For all kinds of reasons, the Balfour Declaration cannot be considered as one of the British Imperialist Empire’s finest moments. It not only blessed the giving away of land that was not Britain’s to give, it was also a betrayal of a promise that London made to Arab leaders who fought alongside British troops to oust the Ottomans from the region. They were assured of independence “in the limits and boundaries proposed by the Sherif of Makkah”.

Zionists have a very different take. They believe the land they call Eretz Israel, encompassing Judea and Samaria (West Bank), was promised by God as though the Creator is a real estate broker. To this day, they maintain the deceit that Palestine was a land without a people, when this lie is easily disproved — thanks to the existence of black-and-white films as well as newsreels showing the cities of Jaffa, Haifa, Jerusalem and others throbbing with life. Entire villages and farming communities have since been erased from the face of the earth and from history books.

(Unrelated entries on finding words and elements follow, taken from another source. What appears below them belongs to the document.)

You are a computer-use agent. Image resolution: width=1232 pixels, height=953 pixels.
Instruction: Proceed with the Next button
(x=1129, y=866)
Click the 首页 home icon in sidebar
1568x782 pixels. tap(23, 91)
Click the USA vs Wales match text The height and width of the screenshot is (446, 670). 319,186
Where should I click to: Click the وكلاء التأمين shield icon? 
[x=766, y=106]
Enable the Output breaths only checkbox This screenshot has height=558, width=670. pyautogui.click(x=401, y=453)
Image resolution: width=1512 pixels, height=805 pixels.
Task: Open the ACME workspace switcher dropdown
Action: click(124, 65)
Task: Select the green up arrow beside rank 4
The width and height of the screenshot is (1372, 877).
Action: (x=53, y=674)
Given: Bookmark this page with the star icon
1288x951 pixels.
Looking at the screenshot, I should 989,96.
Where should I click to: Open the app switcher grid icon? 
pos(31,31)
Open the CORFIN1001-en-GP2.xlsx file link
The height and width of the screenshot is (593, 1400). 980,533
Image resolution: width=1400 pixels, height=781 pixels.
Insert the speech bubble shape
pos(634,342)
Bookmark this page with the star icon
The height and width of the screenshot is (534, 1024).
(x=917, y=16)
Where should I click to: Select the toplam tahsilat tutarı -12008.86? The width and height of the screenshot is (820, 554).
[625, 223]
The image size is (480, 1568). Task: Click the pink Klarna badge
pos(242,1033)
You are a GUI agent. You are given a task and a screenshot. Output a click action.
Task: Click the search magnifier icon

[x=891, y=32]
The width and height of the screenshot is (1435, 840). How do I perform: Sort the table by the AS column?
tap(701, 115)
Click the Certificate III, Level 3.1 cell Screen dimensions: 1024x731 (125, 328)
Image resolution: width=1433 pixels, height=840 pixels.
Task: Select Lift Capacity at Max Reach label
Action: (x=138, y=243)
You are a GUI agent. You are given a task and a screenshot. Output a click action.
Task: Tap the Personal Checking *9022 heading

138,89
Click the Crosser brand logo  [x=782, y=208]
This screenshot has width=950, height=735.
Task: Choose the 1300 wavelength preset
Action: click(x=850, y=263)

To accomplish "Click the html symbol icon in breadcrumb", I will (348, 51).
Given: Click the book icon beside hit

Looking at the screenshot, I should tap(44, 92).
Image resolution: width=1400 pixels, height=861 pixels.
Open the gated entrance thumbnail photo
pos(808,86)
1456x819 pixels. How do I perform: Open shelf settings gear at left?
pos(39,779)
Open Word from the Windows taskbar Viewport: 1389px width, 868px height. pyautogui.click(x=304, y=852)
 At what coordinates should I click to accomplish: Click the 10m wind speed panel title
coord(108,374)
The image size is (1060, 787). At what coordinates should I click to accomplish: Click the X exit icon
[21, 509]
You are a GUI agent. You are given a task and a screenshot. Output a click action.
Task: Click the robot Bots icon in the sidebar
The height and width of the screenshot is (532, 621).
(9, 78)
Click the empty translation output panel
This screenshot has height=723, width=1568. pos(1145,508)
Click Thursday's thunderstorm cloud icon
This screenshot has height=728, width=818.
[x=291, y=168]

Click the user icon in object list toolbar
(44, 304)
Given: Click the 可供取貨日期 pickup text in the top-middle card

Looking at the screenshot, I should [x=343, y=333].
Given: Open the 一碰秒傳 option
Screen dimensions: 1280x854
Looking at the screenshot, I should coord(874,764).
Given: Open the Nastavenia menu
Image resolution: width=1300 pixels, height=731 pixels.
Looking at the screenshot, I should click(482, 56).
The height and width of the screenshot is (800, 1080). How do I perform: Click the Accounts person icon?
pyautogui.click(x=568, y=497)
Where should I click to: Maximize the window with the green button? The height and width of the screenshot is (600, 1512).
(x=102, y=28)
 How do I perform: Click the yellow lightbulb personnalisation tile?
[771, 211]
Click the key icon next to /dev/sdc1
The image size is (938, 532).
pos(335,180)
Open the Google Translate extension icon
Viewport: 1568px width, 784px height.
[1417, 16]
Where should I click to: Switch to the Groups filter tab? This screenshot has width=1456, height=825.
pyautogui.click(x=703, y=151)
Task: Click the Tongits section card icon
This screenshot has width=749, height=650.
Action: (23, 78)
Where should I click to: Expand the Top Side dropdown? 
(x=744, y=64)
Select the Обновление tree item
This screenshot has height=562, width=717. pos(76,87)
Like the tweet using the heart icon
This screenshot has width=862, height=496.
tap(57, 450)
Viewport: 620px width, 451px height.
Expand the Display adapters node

That said, I cannot blame Jews who suffered centuries of persecution in Europe and Russia for seeking a place of safety and security that they could call home and the fact that so many sought sanctuary in Palestine during the Nazi Holocaust, when all other doors were shut fast, is understandable. If we are honest, all of us would have done the same thing in those circumstances.

When the newcomers first began arriving they were welcomed by Palestinians known for their hospitable nature. Little did they know that they would be subjected to a campaign of terror waged by Jewish terrorist groups, including the Irgun and Lehi gangs that massacred up to 150 inhabitants of Deir Yassin — among them women and children.

Palestinian families fled for their lives in the belief they would soon return. Their grandchildren eking out a living in camps today maintain that hope. Most of those who stayed face daily hardships and humiliation at the hands of the occupiers or have been packed into the world’s largest open prison Gaza at the mercy of Israeli missiles.

The idea of creating a Jewish state was worthy, but not at the cost of the indigenous population. There were several other alternatives in various parts of the world that were virtually unpopulated, but those floated were refused by the Zionists.

Weizmann wrote how he had fought for Palestine in his memoir: “‘Mr Balfour, suppose I was to offer you Paris instead of London, would you take it?’ He sat up, looked at me, and answered: ‘But Dr Weizmann, we have London.’ ‘That is true,’ I said, ‘but we had Jerusalem when London was a marsh’.” That same arguments stand for the Palestinians who are expected to accept the crumbs that Israel cares to throw their way.

Britain’s pride is nothing but arrogance. May wants to dance upon Palestinian graves and gloat over their agony. She and her government should be ashamed of their heartless, insensitive stance.

Linda S. Heard is an award-winning British political columnist and guest television commentator with a focus on the Middle East.